Baltimore's poor African-American students are reading on average as well as their peers, whether they are in a small town in North Carolina or a city such as Chicago, according to the results of a national test released Thursday.
The results of the most rigorous and reliable assessment of reading given across the nation show that the city still faces challenges in improving its schools. The majority of fourth- and eighth-graders didn't pass the National Assessment of Educational Progress, which doesn't test just whether they can read, but whether they can comprehend a long passage and write a short response.
"We are primed to take the next leap into a story which is increasingly about excellence rather than a story about chasing 'good enough,' " said city schools CEO Andres Alonso.
Results of the test showed that 42 percent of the city's fourth-graders are reading at a basic, proficient or advanced level, compared with 65 percent across the nation. In eighth grade, 54 percent of students were at basic or above, compared with 73 percent in the nation.

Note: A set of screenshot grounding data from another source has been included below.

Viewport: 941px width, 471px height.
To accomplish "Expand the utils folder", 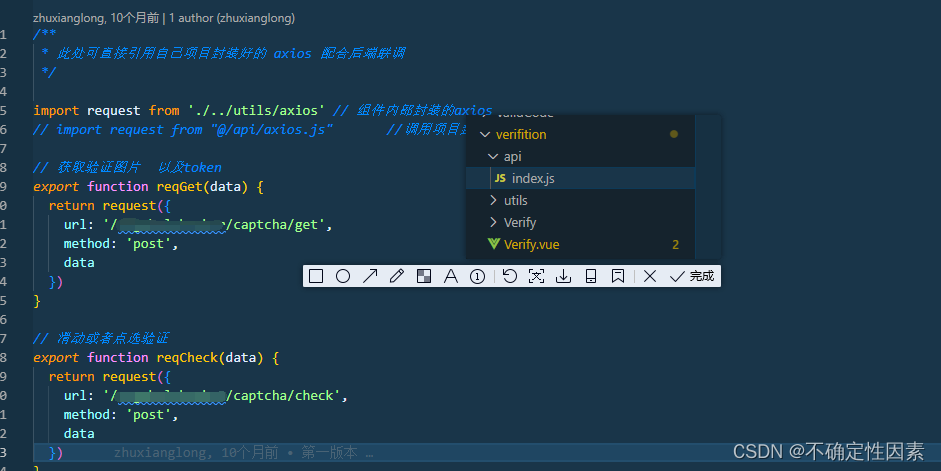I will pos(515,200).
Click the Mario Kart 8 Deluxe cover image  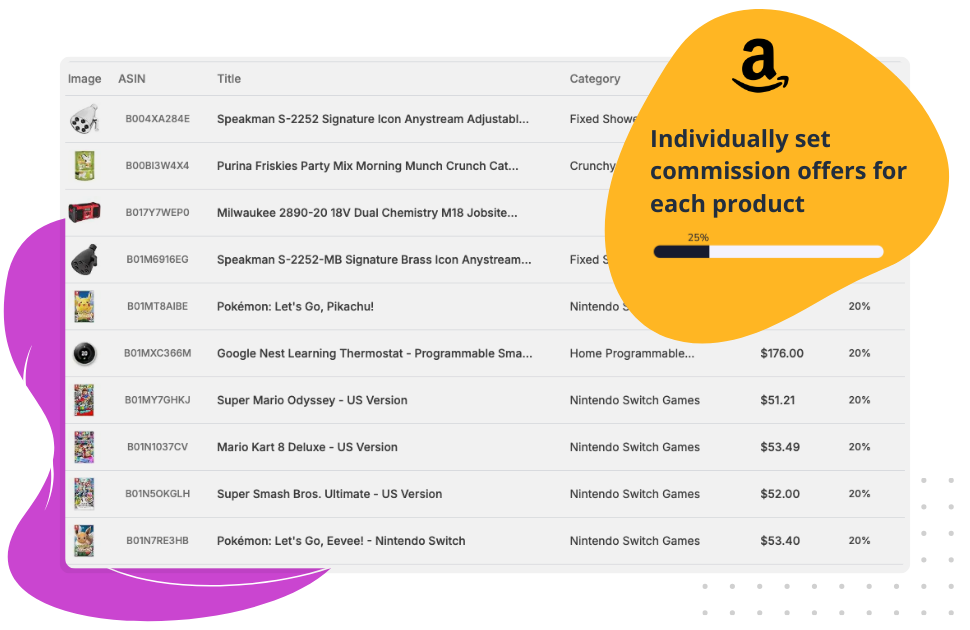84,447
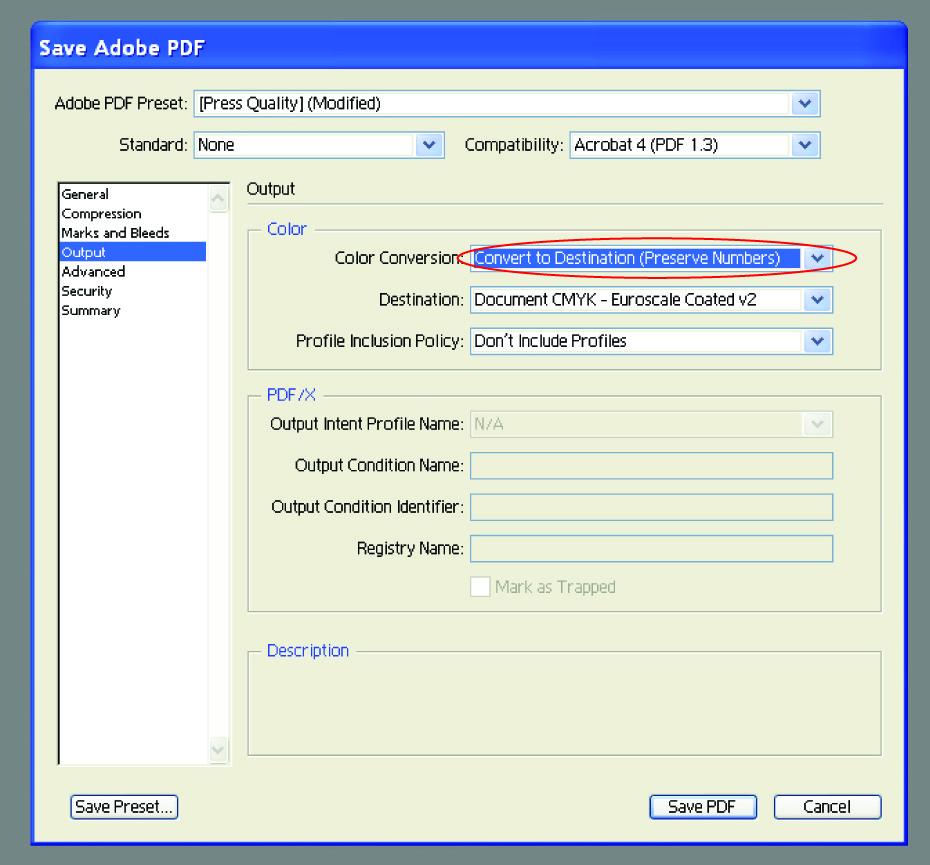Open the Compatibility dropdown
Viewport: 930px width, 865px height.
(x=695, y=145)
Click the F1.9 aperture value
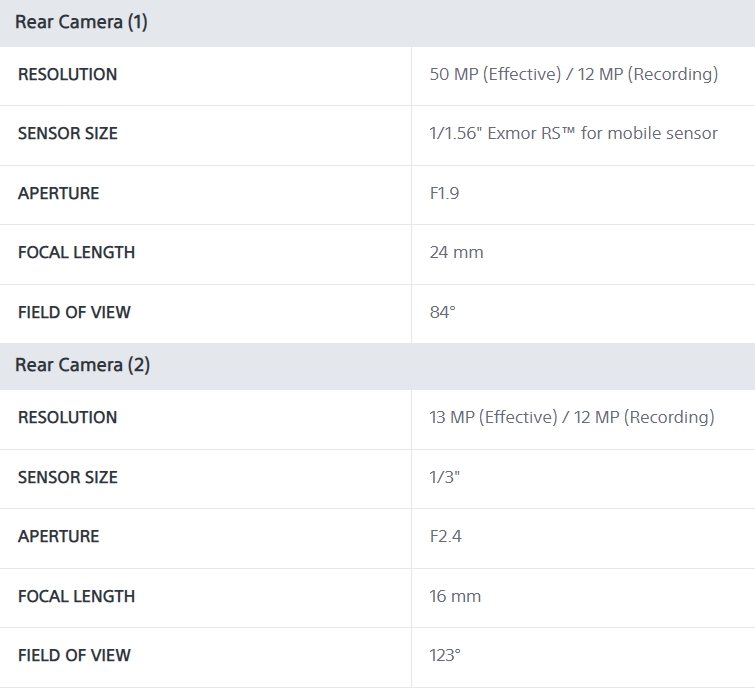The height and width of the screenshot is (688, 755). tap(444, 194)
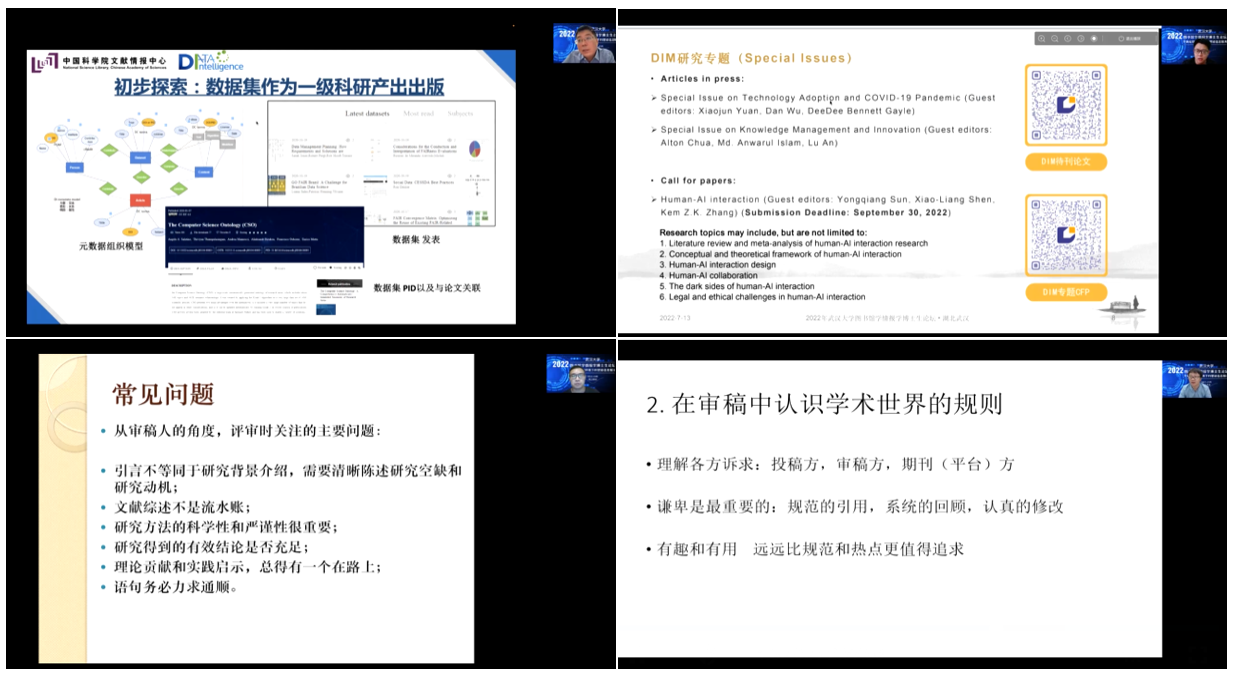
Task: Open the Most read tab
Action: coord(418,113)
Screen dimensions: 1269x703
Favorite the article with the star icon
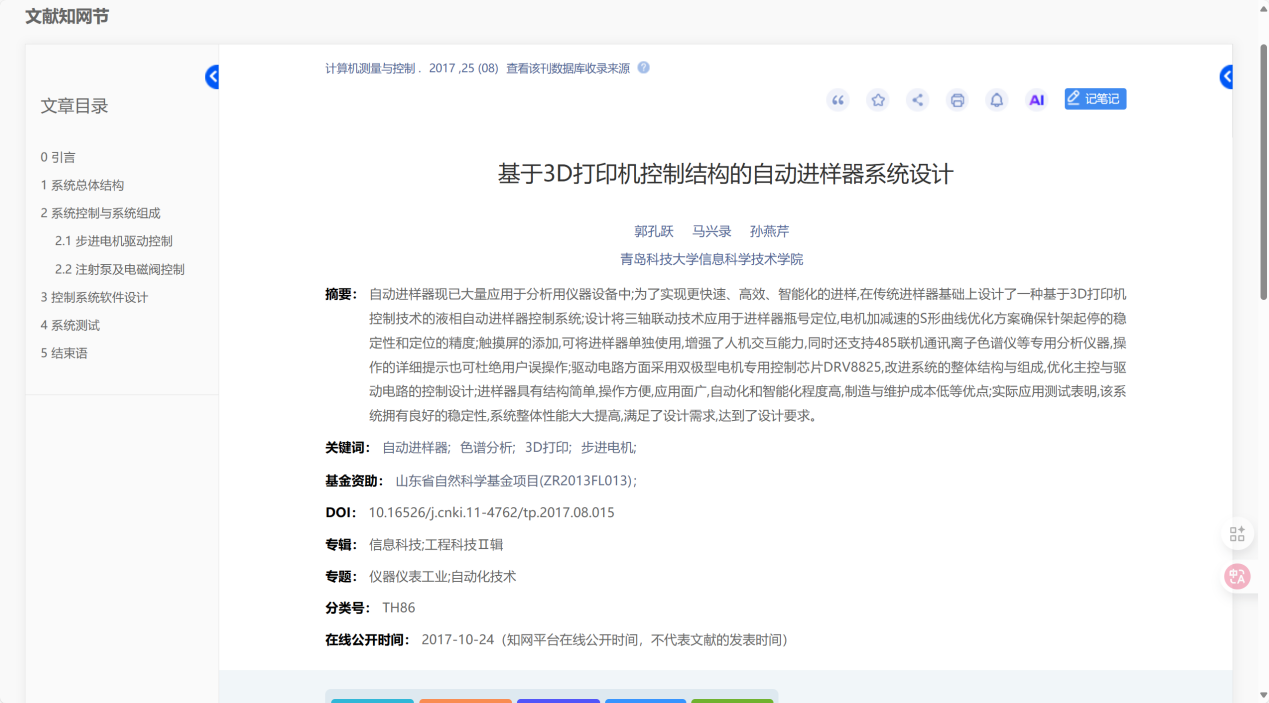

Only 2 percent of the city's fourth-graders were considered advanced readers and none of its eighth-graders were.
Baltimore scored below the average for cities, but still beat out a number of cities with large poor and minority populations. Washington, which made some of the largest gains over 2007 and has a schools leader who has pushed cutting-edge changes, still had lower scores than Baltimore for eighth-grade reading.
After reading that, would you think this would be the title?
I mean, what the hell?!!?!?!?!?!?!
Tell the damn truth! The kids in Baltimore City Public Schools performed HORRIBLY on the tests!